Prezydent Andrzej Duda we wtorek wieczorem wygłosił wykład na uniwersytecie w Zurychu. Wystąpienie Andrzeja Dudy pod tytułem "Przyszłość Europy - fundamenty jedności państw Europy" dotyczyło wizji integracji europejskiej.
Po przedstawieniu prezydent wszedł na mównicę. Jednak zanim zaczął swoje wystąpienie, ktoś z sali wykrzyknął: "Panie prezydencie! Konstytucja!". Po tym kilka osób zaczęło skandować "konstytucja" i "wolne sądy". Protestujący mieli ze sobą niewielki plakat z napisem "konstytucja".
Prezydent obserwował sytuację, ale nie odzywał się, w pewnym momencie pomachał (widać to poniżej - w zapisie relacji na żywo). Po chwili osoby, które skandowały hasła, wyszły z sali. Po tym Andrzej Duda został powitany oklaskami i zaczął swój wykład. Nie skomentował tego, co zdarzyło się chwilę wcześniej.
Przemówienie jest wpisane w prestiżowy cykl tak zwanych wykładów churchillowskich, organizowanych przez Europa Institut. W przeszłości przemawiali tam między innymi Helmuth Kohl, Tony Blair czy Henry Kissinger.
- Ważne jest to, żeby budować Unię od podstaw, od narodowych wspólnot, od tego, co jest prawdziwą troską mieszkańców UE, którzy swoją troskę i polityczną wolę wyrażają przede wszystkim w demokratycznych wyborach w państwach członkowskich i dopiero z tej woli wyborców powinna wyrastać polityka Unii jako całości. Taka jest prezydencka wizja wspólnoty europejskiej - mówił we wrześniu szef gabinetu prezydenta Krzysztof Szczerski, zapowiadając wykład Andrzeja Dudy w Zurychu.
Okrzyki "wolne sądy" i "konstytucja" są skandowane przez przeciwników PiS w kontekście zmian w sądownictwie. Chodzi m.in. o zmiany w Sądzie Najwyższym, w tym usunięcie ze stanowisk sędziów w wieku wyższym niż wprowadzony nową ustawą wiek przechodzenia w stan spoczynku. W praktyce oznacza to m.in. skrócenie kadencji I prezes SN Małgorzaty Gersdorf, choć zgodnie z konstytucją jest nieusuwalna, a jej kadencja trwa sześć lat.

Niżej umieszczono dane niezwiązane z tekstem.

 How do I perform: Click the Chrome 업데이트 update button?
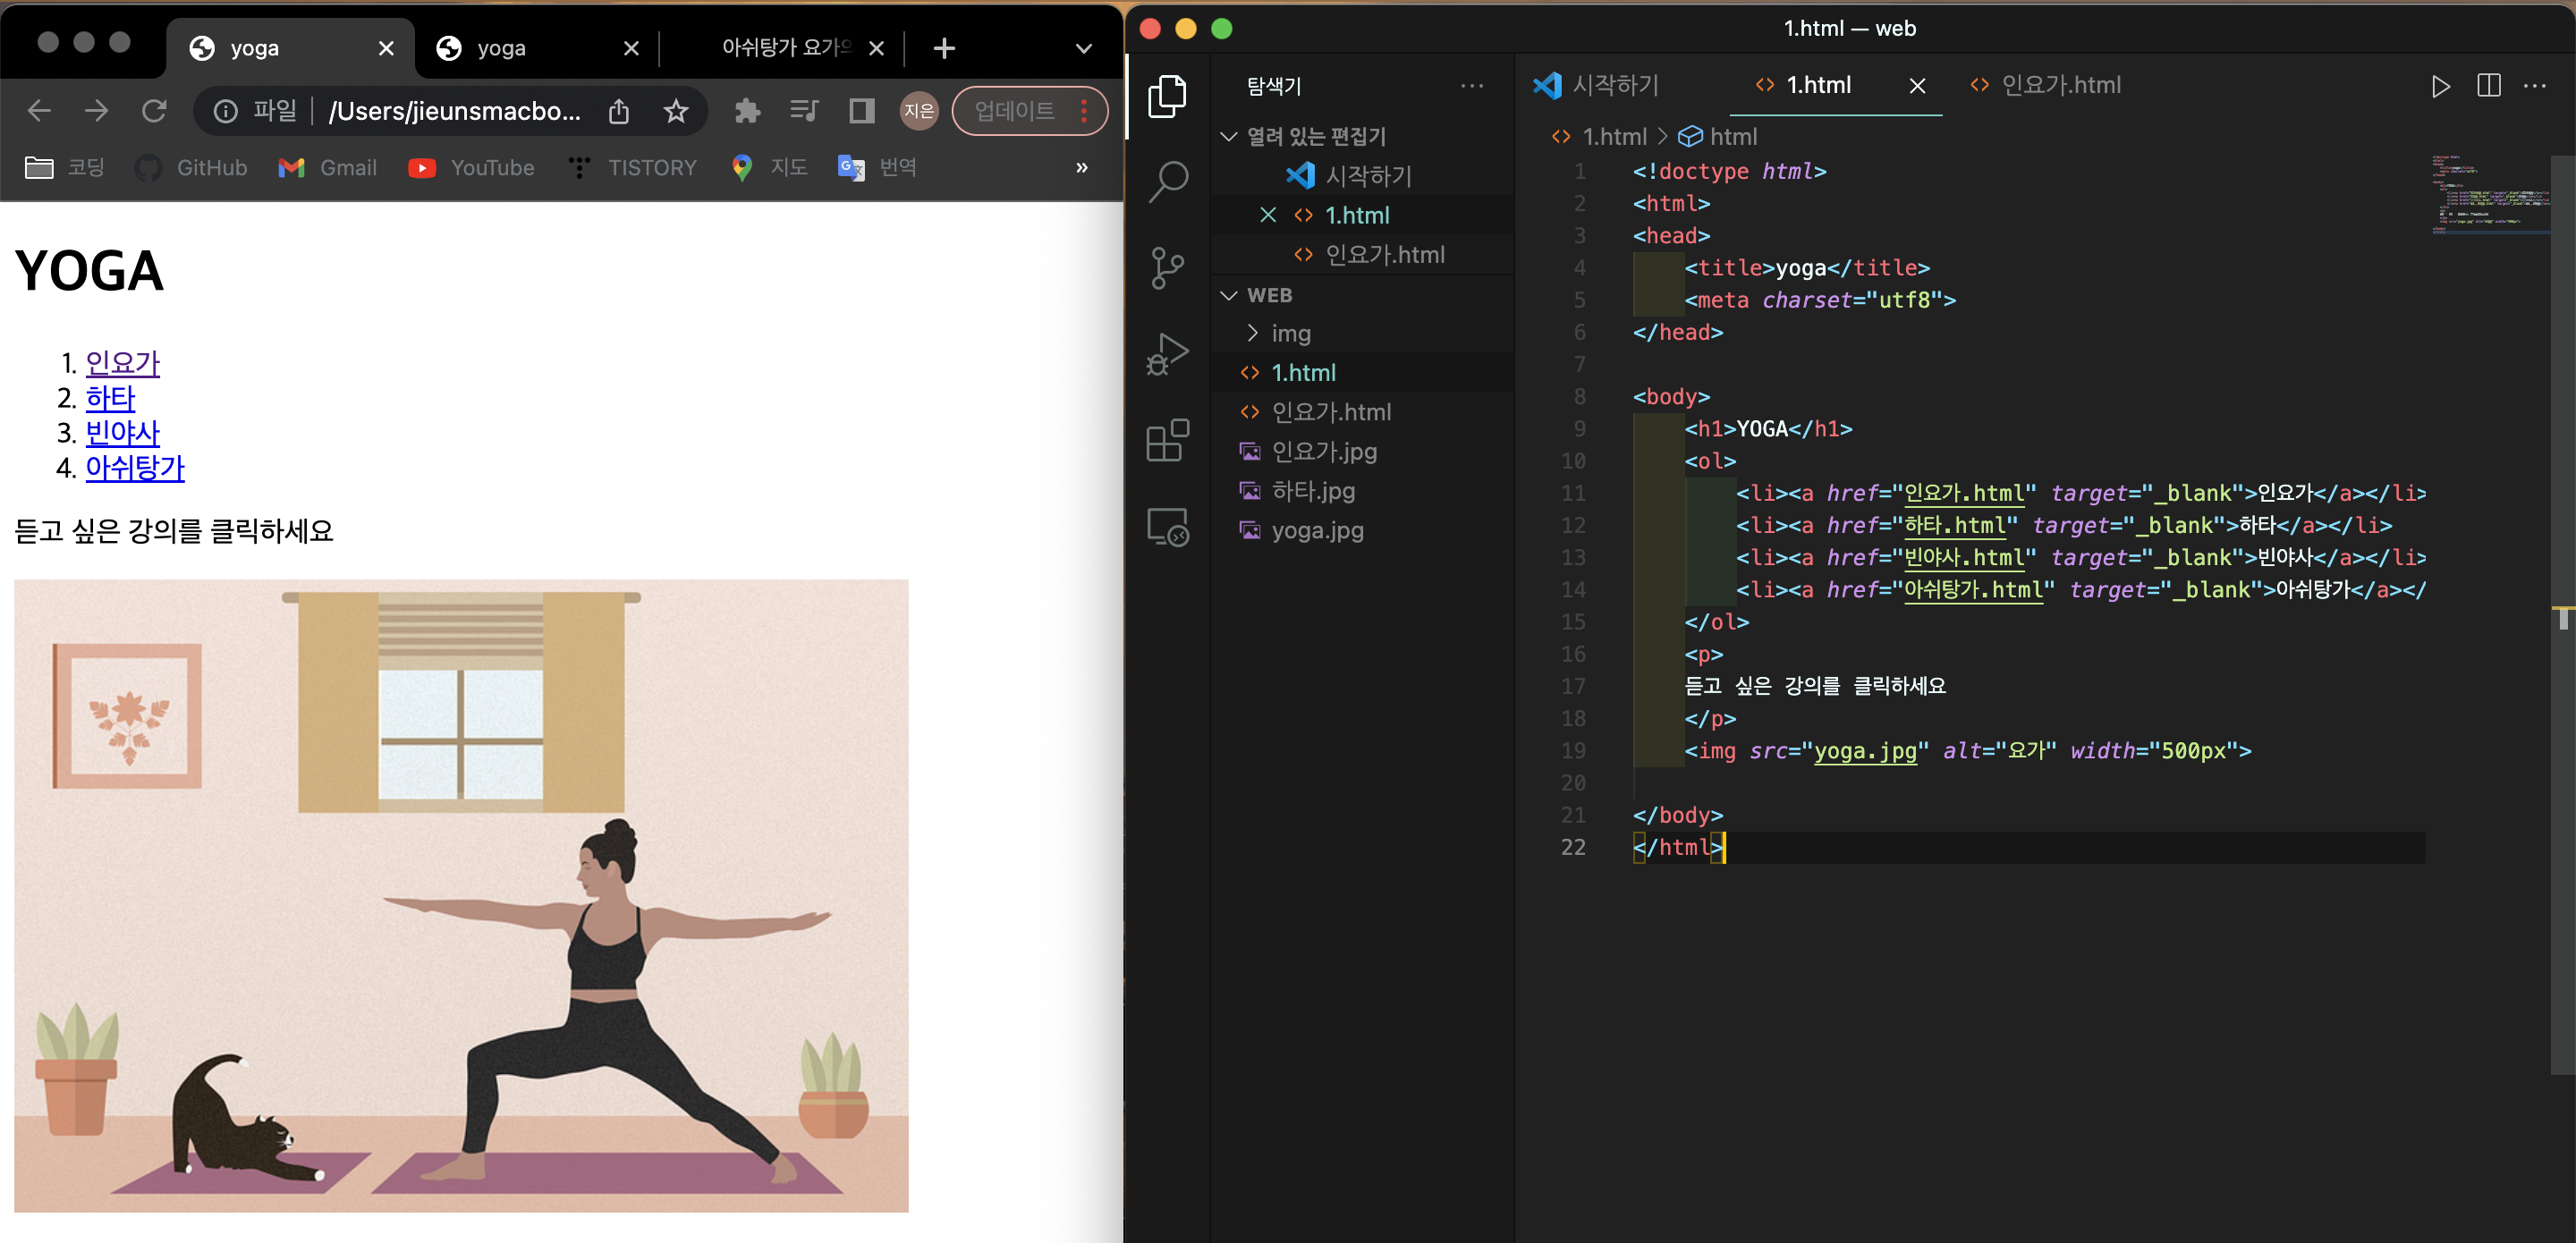(1014, 111)
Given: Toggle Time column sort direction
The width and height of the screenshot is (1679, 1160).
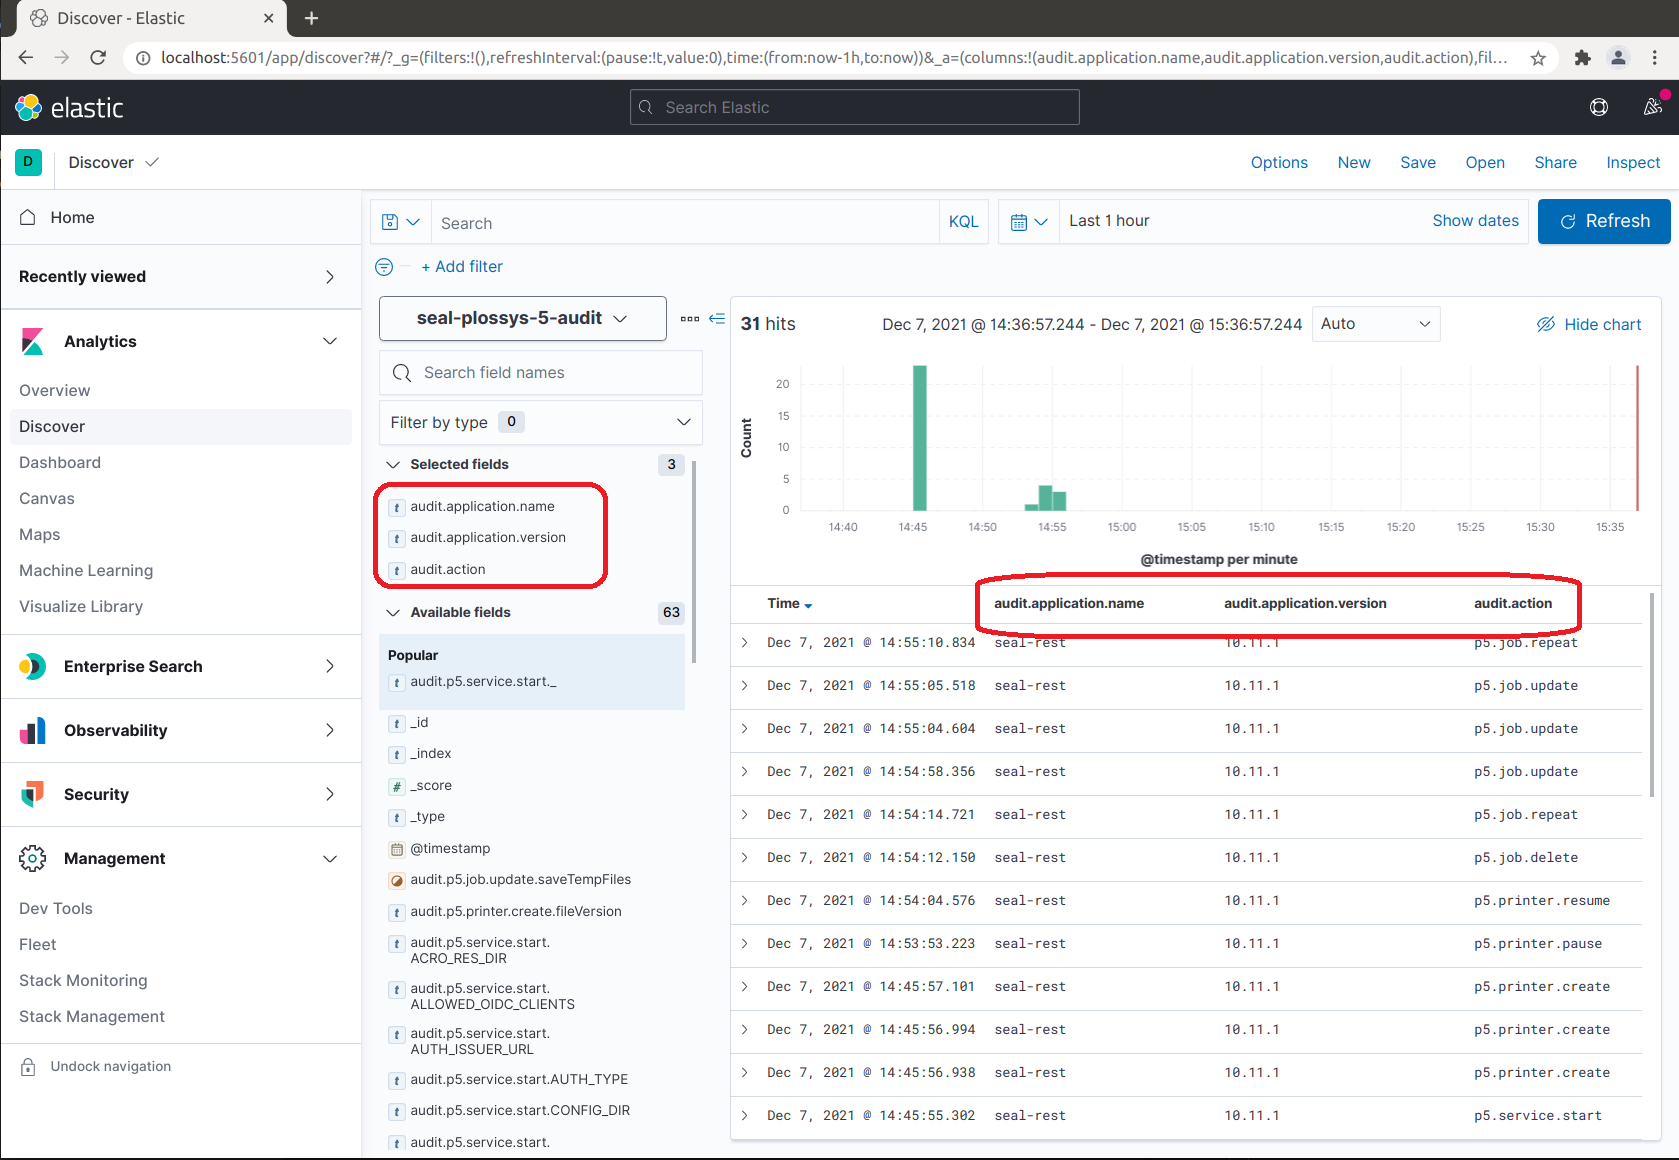Looking at the screenshot, I should point(809,604).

W środę prezydent Duda ma powołać nowych sędziów Sądu Najwyższego. Krajowa Rada Sądownictwa przesłała do Kancelarii Prezydenta trzy uchwały z opiniami na temat kandydatów na sędziów. Prezydent ma to zrobić pomimo orzeczenia Naczelnego Sądu Administracyjnego o zabezpieczeniu postępowań dotyczących nominacji sędziów do Sądu Najwyższego.